Home > Mystery > 2 Lost Legacy > Page 24
2 Lost Legacy Page 24

by Annette Dashofy


  “Oh, for heaven’s sake, Zoe. Just because you live on a farm doesn’t mean you have to eat like a pig.”

  At least she had her mother’s attention. “And just because you’re on the verge of going to jail doesn’t mean you have to live on bread and water. Eat.”

  Kimberly huffed but leaned forward and inspected the contents of the plate in front of her. She picked up the slice, handling it as if her nail polish was still wet.

  Zoe waited until her mother had taken a couple of bites and visibly relaxed before breaking the silence. “Why didn’t you say anything about Tom flying in three days ahead of you?”

  Kimberly chewed slowly. Swallowed. “You never asked.”

  Zoe glared at her. “Don’t be a smartass, Mother.”

  “Watch your mouth.” Kimberly turned her attention back to her pizza. “I had commitments at the end of the week and couldn’t take time away until Saturday. Tom was eager to see you, so he left early.”

  “But Tom didn’t come see me. I never saw him until you both showed up. Together.”

  Kimberly sighed dramatically. “True. When he picked me up at the airport, he told me he’d run into some old friends and ended up spending time with them instead of you. He felt so bad. We decided not to say anything because we knew your feelings would be hurt.”

  Zoe choked out a short laugh. “That’s a switch. You never worried about my feelings before.”

  Kimberly flung the slice of pizza down onto the plate. “This is why we never should have come here. You take such pleasure in playing the poor wounded little girl. Well, grow up, Zoe. Believe it or not, Tom and I really do worry about you.”

  Zoe let her slice drop as well, her appetite gone. “All right. What about after you learned of James Engle’s death. Didn’t you wonder about Tom then?”

  “No. Heavens, no. You can’t possibly believe Tom had anything to do with that, do you?”

  Zoe leaned back in the chair crossing her arms. “Think about it, Mom.”
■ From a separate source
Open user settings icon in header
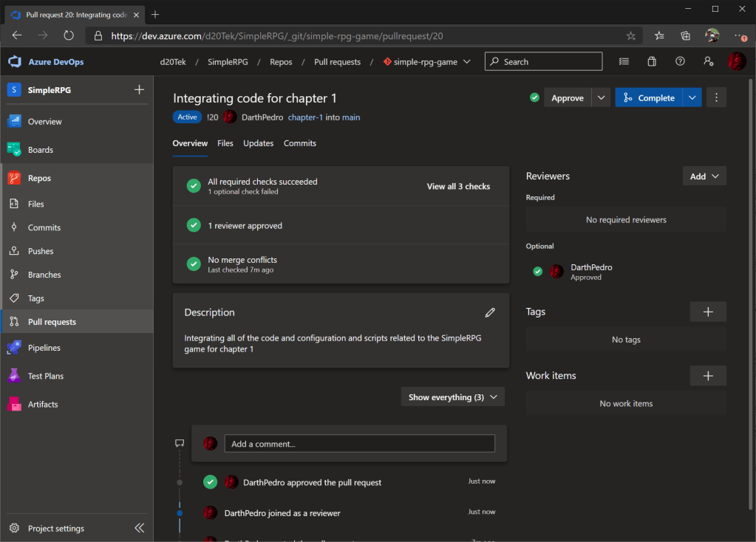pos(709,62)
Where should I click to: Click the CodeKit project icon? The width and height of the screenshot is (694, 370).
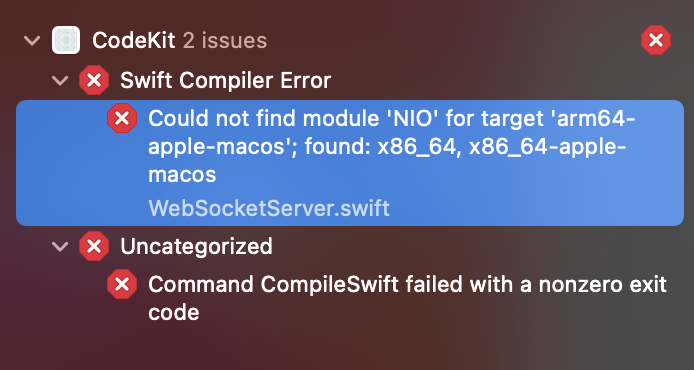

  “I don’t have to. Tom did not kill Jim Engle.”

  From inside Zoe’s pocket, her phone buzzed. She ignored it. “Okay. What friends did he run into and spend time with when he got here?”

  Kimberly shifted in her chair and took another look at her plate, pushing what was left of the pizza around in a small circle. “I don’t know.”

  “Did you ask?”

  “No. I don’t care who he spends time with.”

  Zoe considered reaching over and giving her mother a shake. Was she really so naive? “You don’t care? Really? What if the friend was a woman?”

  Kimberly turned to Zoe with a raised hand. For a fleeting moment Zoe believed her mother was going to slap her. But Kimberly must have reconsidered. She sat taller in her chair. “Tom loves me. I trust him implicitly. He wouldn’t cheat on me. And he sure as hell wouldn’t kill anyone. Ever. I’m ashamed of you for even suggesting such a thing.” She shoved the plate and the half-eaten pizza at Zoe. “Take your damned peace offering or bribe or whatever it is and get away from me.”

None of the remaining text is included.